Parts-of-Speech (POS) Tagging#

  • Every POS tagger needs to first operationlize a tagset, i.e., a complete list of possible tags for the entire corpus.

  • A common tagset for English is Penn-treebank tagset.

NLTK#

import nltk

## nltk download models
nltk.download(['punkt','averaged_perceptron_tagger', 'treebank', 'maxent_ne_chunker', 'words'])
[nltk_data] Downloading package punkt to /root/nltk_data...
[nltk_data]   Unzipping tokenizers/punkt.zip.
[nltk_data] Downloading package averaged_perceptron_tagger to
[nltk_data]     /root/nltk_data...
[nltk_data]   Unzipping taggers/averaged_perceptron_tagger.zip.
[nltk_data] Downloading package treebank to /root/nltk_data...
[nltk_data]   Unzipping corpora/treebank.zip.
[nltk_data] Downloading package maxent_ne_chunker to
[nltk_data]     /root/nltk_data...
[nltk_data]   Unzipping chunkers/maxent_ne_chunker.zip.
[nltk_data] Downloading package words to /root/nltk_data...
[nltk_data]   Unzipping corpora/words.zip.
True
  • NLTK default POS tagger

text = "This is a sentence."
text_word = nltk.word_tokenize(text)
text_pos = nltk.pos_tag(text_word)
print(text_pos)
[('This', 'DT'), ('is', 'VBZ'), ('a', 'DT'), ('sentence', 'NN'), ('.', '.')]

NLTK to Train Taggers#

  • Training Data: Treebank

from nltk.corpus import treebank
print(len(treebank.tagged_sents())) # total number of sents

# train-test for training and testing taggers
test_sents = treebank.tagged_sents()[3000:]
train_sents = treebank.tagged_sents()[:3000]
3914
test_sents[1]
[('In', 'IN'),
 ('early', 'RB'),
 ('trading', 'NN'),
 ('in', 'IN'),
 ('Tokyo', 'NNP'),
 ('Thursday', 'NNP'),
 (',', ','),
 ('the', 'DT'),
 ('Nikkei', 'NNP'),
 ('index', 'NN'),
 ('fell', 'VBD'),
 ('63.79', 'CD'),
 ('points', 'NNS'),
 ('to', 'TO'),
 ('35500.64', 'CD'),
 ('.', '.')]
  • NgramTagger

(From NLTK Book Ch 5. Figure 5-1)

from nltk.tag import UnigramTagger, BigramTagger, TrigramTagger

unigram_tagger = UnigramTagger(train_sents)
bigram_tagger = BigramTagger(train_sents)
trigram_tagger = TrigramTagger(train_sents)
unigram_tagger.evaluate(test_sents)
<ipython-input-6-c6909daa2ce4>:1: DeprecationWarning: 
  Function evaluate() has been deprecated.  Use accuracy(gold)
  instead.
  unigram_tagger.evaluate(test_sents)
0.8571551910209367
bigram_tagger.evaluate(test_sents)
<ipython-input-7-c4d926b929c6>:1: DeprecationWarning: 
  Function evaluate() has been deprecated.  Use accuracy(gold)
  instead.
  bigram_tagger.evaluate(test_sents)
0.11318799913662854
trigram_tagger.evaluate(test_sents)
<ipython-input-8-f6f54de03487>:1: DeprecationWarning: 
  Function evaluate() has been deprecated.  Use accuracy(gold)
  instead.
  trigram_tagger.evaluate(test_sents)
0.06902654867256637
  • NLTK Taggers (nltk.tag):

    • DefaultTagger

    • UnigramTagger, BigramTagger, TrigramTagger

    • RegexpTagger

    • AffixTagger

    • ClassifierBasedPOSTagger

  • Backoff Tagging

    • The idea of backoff is that for longer sequences, we are more likely to encounter unseen n-grams in the test data.

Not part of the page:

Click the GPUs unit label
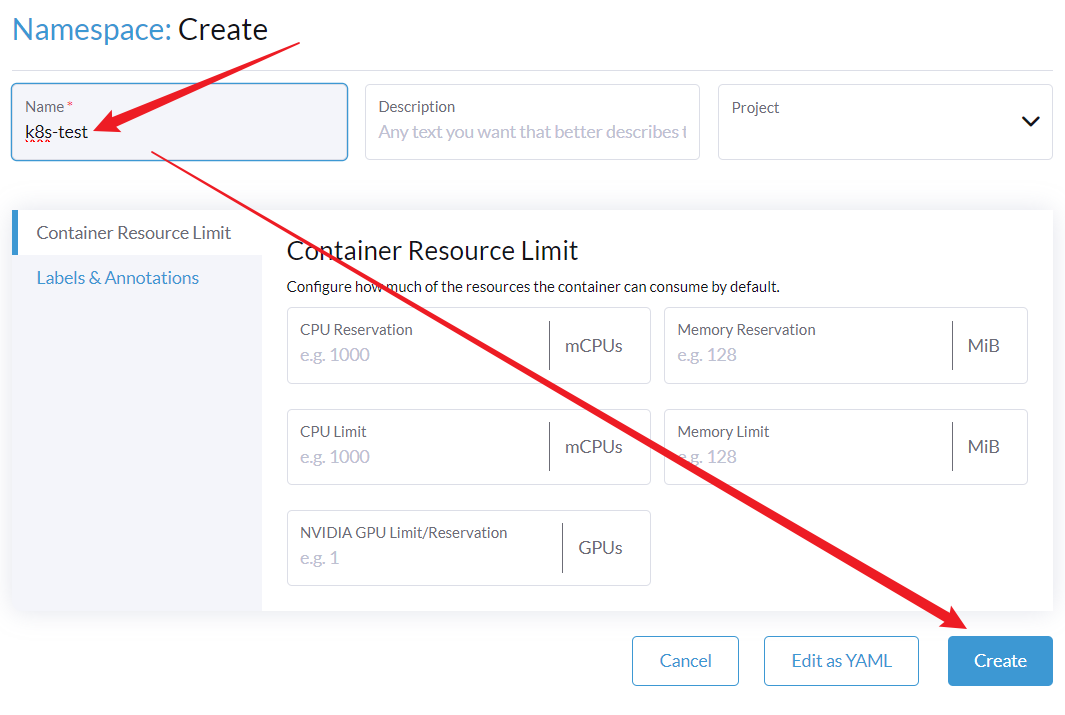Viewport: 1065px width, 715px height. (x=600, y=548)
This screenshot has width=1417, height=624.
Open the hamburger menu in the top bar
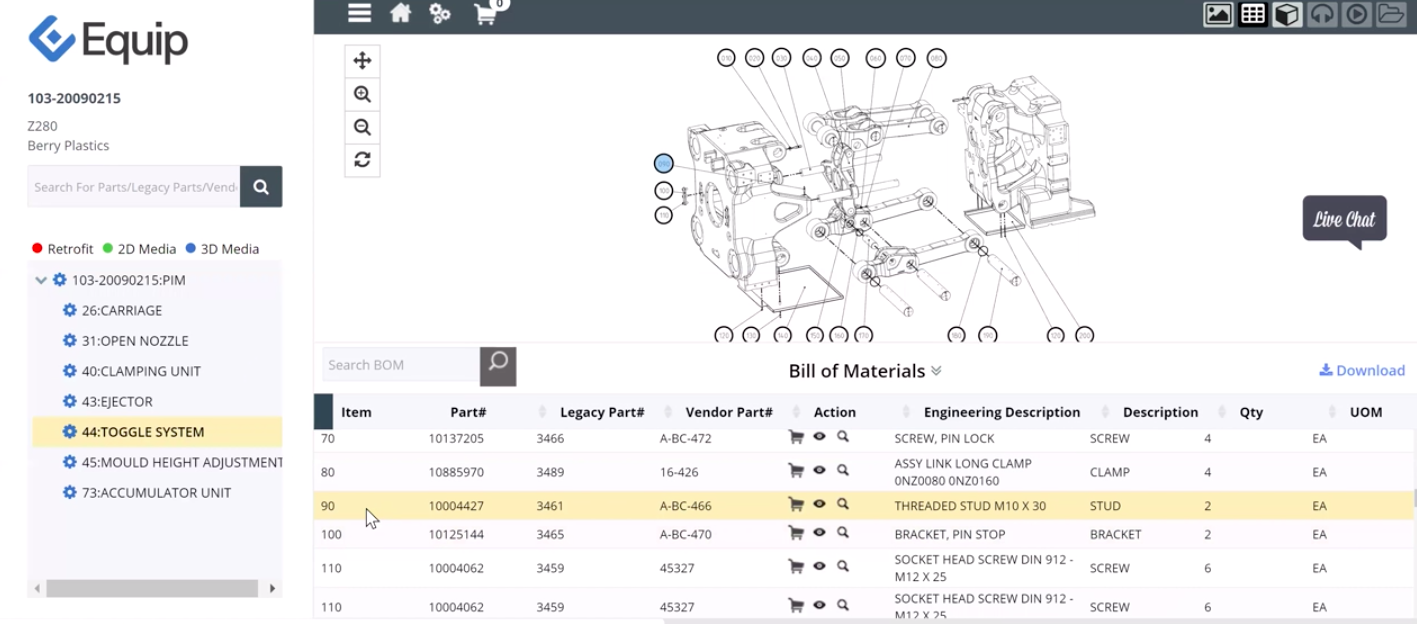[360, 13]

    • To avoid the zero probability issue due to the unseen n-grams, we can backoff the probability estimates using the lower-order (n-1)-grams.

unigram_tagger = UnigramTagger(train_sents)
bigram_tagger = BigramTagger(train_sents,backoff=unigram_tagger)
trigram_tagger = TrigramTagger(train_sents, backoff=bigram_tagger)
trigram_tagger.evaluate(test_sents)
<ipython-input-10-f6f54de03487>:1: DeprecationWarning: 
  Function evaluate() has been deprecated.  Use accuracy(gold)
  instead.
  trigram_tagger.evaluate(test_sents)
0.8647096913447011

Tip

Sometimes it may take a while to train a tagger. We can pickle a trained tagger for later usage.

import pickle
f = open('trigram-backoff-tagger.pickle', 'wb')
f.close()
f = open('trigram-backoff-tagger.pickle', 'rb')
tagger = pickle.load(f)
  • Classifier-based Tagger

from nltk.tag.sequential import ClassifierBasedPOSTagger
cbtagger = ClassifierBasedPOSTagger(train=train_sents)
cbtagger.evaluate(test_sents)
<ipython-input-11-fec7071c2e08>:3: DeprecationWarning: 
  Function evaluate() has been deprecated.  Use accuracy(gold)
  instead.
  cbtagger.evaluate(test_sents)
0.9309734513274336

Note

By default, the ClassifierBasedPOSTagger uses a NaiveBayesClassifier for training.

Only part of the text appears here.